Verder met [F] / [G] een contract waarbij de betaling maandelijks zou geschieden. Ik denk dat e.e.a. even op papier gezet moet worden wat we wel/niet afspreken met [F] en [G] . Verder doet [H] (Finesse) ook mee inzake Party en Apotheek/TV ed.”
4.6
Naar het oordeel van het hof kan uit de overgelegde e-mailcorrespondentie niet worden afgeleid dat tussen partijen al sprake was van een overeenkomst van opdracht. Een overeenkomst komt tot stand door aanbod en aanvaarding. Er is pas overeenstemming bereikt indien de aanvaarding van het aanbod inhoudelijk overeenstemt met het aanbod. Uit de e-mails van 22 en 23 september 2011 blijkt dat partijen nog geen overeenstemming hebben bereikt. De e-mail van [geïntimeerde] van 22 september 2011 aan [D] is, zoals blijkt uit het onderwerp in het mailbericht en uit de tekst
“(…) Hierbij de offertes (…)”een offerte met daarin wat [geïntimeerde] voor [appellante] zou kunnen regelen en voor welke prijs. [D] reageert hierop in de e-mail van 23 september 2011 met een aantal vragen en de mededeling dat hij het met [appellante] zal bespreken.

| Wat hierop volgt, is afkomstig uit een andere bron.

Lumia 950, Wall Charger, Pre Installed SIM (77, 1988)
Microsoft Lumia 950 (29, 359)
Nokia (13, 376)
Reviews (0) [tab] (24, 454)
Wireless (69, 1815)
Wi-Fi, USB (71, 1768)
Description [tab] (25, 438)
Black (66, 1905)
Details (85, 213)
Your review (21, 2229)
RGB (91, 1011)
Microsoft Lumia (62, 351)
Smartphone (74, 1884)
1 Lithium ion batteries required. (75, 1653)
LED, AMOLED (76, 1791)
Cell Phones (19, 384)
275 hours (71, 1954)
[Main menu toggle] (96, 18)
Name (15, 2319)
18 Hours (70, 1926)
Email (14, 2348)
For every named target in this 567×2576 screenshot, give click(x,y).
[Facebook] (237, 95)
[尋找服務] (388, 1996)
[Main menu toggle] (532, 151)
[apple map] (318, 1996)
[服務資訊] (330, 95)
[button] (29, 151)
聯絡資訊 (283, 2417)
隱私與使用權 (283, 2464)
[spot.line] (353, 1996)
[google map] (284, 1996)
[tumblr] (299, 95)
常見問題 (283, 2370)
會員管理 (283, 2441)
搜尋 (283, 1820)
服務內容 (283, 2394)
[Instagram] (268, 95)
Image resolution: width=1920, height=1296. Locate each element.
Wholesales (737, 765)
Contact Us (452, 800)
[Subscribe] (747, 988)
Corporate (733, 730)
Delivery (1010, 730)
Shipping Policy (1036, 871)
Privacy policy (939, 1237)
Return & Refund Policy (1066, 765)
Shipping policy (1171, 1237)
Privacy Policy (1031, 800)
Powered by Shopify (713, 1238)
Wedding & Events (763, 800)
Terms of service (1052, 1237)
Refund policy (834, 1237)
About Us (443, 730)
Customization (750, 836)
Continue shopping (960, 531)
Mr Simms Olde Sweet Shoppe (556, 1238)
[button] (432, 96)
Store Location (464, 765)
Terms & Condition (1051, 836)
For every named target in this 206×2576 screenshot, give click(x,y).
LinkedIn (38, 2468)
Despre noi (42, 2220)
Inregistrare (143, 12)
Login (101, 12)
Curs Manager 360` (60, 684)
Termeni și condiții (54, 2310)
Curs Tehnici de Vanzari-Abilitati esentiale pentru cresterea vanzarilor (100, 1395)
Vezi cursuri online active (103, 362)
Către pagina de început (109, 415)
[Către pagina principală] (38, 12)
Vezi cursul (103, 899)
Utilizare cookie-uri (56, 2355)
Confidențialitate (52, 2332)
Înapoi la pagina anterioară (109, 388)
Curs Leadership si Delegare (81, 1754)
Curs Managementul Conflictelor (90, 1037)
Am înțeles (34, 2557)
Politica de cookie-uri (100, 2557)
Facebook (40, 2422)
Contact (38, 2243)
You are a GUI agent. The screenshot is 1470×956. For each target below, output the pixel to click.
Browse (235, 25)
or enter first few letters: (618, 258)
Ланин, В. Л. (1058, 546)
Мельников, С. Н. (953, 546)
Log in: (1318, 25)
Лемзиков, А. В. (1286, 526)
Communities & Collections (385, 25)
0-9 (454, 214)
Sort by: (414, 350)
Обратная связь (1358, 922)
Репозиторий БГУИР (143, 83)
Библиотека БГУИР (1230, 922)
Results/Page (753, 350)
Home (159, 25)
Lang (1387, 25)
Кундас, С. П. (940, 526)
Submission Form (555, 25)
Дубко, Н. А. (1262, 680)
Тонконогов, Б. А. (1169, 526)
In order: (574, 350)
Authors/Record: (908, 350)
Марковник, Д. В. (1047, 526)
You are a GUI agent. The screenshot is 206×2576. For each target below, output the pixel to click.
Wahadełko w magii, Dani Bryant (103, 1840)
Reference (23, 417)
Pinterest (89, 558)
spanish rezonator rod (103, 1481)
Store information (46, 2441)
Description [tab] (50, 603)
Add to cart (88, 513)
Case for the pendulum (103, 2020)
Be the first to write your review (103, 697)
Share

Uit de e-mail van 20 oktober 2011 volgt dat er nog afspraken gemaakt moesten worden met [F] en [G] (artiestennaam [E] ) betreffende de sponsorcontracten. De laatste zinnen in die e-mail van 20 oktober 2011 zien volgens [geïntimeerde] slechts op details van de sponsorovereenkomst waarvoor nog nadere afspraken gemaakt moesten worden. [appellante] stelt zich op het standpunt dat het tot een definitieve overeenkomst niet meer is gekomen en dat ook een schriftelijk stuk met de afspraken ontbreekt. In reactie op deze stellingen van [appellante] voert [geïntimeerde] bij memorie van antwoord aan dat er daadwerkelijk nadere afspraken zijn gemaakt, waarbij is overeengekomen dat [F] en [G] gesponsord zouden gaan worden door [appellante] , waarna [F] en [G] daarvoor ook werkzaamheden hebben uitgevoerd, waaronder het figureren in advertentie(s) in Party, Apotheek & Gezondheid en een tv-commercial. Ook zijn [F] en [G] op [C] geweest en is aldaar een fotoreportage van hen gemaakt. [appellante] heeft [F] niet betaald, [G] is evenmin betaald. Daarnaast hebben [G] en [I] meegewerkt aan het maken van een fotoshoot in Den Haag en een promotiefilm van [C] die ook daadwerkelijk op tv is uitgezonden. [geïntimeerde] biedt in dat verband uitdrukkelijk aan de heer [J] van de productiemaatschappij die de promotiefilm heeft geproduceerd als getuige te horen. Ook [G] , [I] en [F] kunnen als getuige worden gehoord. [appellante] heeft dus daadwerkelijk gebruik gemaakt van de diensten van [I] , [F] en [G] . Indien dat niet met [geïntimeerde] overeengekomen zou zijn, dan zou de sponsorovereenkomst ook niet daadwerkelijk zijn uitgevoerd. Niets daarvan is door [D] betaald. [geïntimeerde] heeft voor de medewerking van [I] aan haar wel € 1.500,- betaald uit het budget van de sponsorovereenkomst. Er is, aldus nog steeds [geïntimeerde] , geen enkele grond om de factuur van 17 november 2011 onbetaald te laten. [geïntimeerde] betwist dat met [G] de afspraak is gemaakt dat hij een schoonheidsbehandeling ter waarde van ongeveer € 5.000,- zou krijgen als tegenprestatie voor zijn werkzaamheden.
4.7
[appellante] heeft nog niet op deze stellingen van [geïntimeerde] kunnen reageren. Het hof zal alvorens verder te oordelen over de verschuldigdheid van de factuur van 17 november 2011 [appellante] in de gelegenheid stellen om bij akte op deze stellingen te reageren.
4.8
Ten aanzien van de facturen van 23 november 2011, 5 december 2011, 16 december 2011 en 1 maart 2012 overweegt het hof het volgende. Voor zover daarbij “volgens afspraak verichte werkzaamheden” zijn gefactureerd, zal het hof de vordering afwijzen. Tegenover de gemotiveerde betwisting door [appellante] , heeft [geïntimeerde] nagelaten ook maar enig inzicht te verschaffen in de in die periode verrichte werkzaamheden en de in dat kader gemaakte afspraken. Dit deel van de vordering zal derhalve worden afgewezen als onvoldoende onderbouwd. Aan bewijslevering komt het hof niet toe.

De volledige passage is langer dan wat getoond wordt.